When 91.7% Agreement Isn’t the Whole Story

This post explains why 91.7% agreement can still leave room for doubt when labels are highly imbalanced. You’ll see (1) what raw agreement measures, (2) how Cohen’s kappa adjusts for chance agreement, and (3) what to report so reliability claims stay interpretable under skewed base rates.

</aside>

The headline (and the missing context)

Amir’s Tenacious-Bench reliability check reports:

Observed (raw) agreement: 91.7% (76 / 83 matches)
All four dimensions clear the spec’s ≥ 80% threshold.

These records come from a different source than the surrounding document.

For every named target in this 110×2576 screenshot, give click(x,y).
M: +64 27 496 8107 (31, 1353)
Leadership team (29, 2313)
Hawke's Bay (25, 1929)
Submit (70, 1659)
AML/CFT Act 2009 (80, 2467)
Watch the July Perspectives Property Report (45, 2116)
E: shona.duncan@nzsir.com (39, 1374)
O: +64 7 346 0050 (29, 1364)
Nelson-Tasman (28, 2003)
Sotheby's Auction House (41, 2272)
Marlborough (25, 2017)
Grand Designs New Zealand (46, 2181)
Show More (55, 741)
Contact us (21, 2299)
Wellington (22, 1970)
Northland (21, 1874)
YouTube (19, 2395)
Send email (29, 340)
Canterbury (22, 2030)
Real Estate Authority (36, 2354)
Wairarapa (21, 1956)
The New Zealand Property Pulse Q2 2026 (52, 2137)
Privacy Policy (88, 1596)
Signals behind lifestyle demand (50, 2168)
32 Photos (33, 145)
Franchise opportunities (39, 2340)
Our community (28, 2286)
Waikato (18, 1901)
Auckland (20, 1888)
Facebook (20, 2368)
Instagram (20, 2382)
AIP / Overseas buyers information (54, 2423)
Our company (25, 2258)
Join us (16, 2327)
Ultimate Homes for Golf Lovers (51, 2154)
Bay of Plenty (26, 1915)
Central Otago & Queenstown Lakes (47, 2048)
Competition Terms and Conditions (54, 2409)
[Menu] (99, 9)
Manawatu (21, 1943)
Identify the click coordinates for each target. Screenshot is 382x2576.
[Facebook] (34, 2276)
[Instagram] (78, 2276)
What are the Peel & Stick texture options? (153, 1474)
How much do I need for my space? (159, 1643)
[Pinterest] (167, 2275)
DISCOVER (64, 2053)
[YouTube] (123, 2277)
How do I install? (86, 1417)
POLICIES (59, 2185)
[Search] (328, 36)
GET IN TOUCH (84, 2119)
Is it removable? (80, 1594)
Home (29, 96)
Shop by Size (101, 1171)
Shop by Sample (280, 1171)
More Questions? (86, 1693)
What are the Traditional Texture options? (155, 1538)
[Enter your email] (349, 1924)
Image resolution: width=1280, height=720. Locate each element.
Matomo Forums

That sounds excellent—until you look at label prevalence:

Pass 1: 92.7% “correct”
Pass 2: 90.2% “correct”

When one label dominates, two passes can agree frequently even if they’re not very discriminative—because “correct” is the default answer.

Quick visual: what skew does to “chance agreement”

Think of agreement as having two components:

Agreement you earn (the rubric is consistently applied)
Agreement you get for free (both passes mostly pick the common label)

Here’s the logic chain:

flowchart TD
	A["Labels are highly imbalanced<br>(most are 'correct')"] --> B["Expected chance agreement becomes high"]
	B --> C["Raw agreement looks strong"]
	B --> D["Kappa has less 'headroom' to increase"]
	C --> E["Headline can overstate reliability"]
	D --> F["Kappa can look only moderate<br>even with few disagreements"]

What raw agreement tells you (and what it can’t)

Raw agreement answers:

How often did the two passes give the same label?

It’s operationally meaningful. If only 7 out of 83 labels flipped, the rubric isn’t wildly unstable.

But raw agreement doesn’t ask whether agreement was easy to obtain. With a dominant label, agreement can be high by default.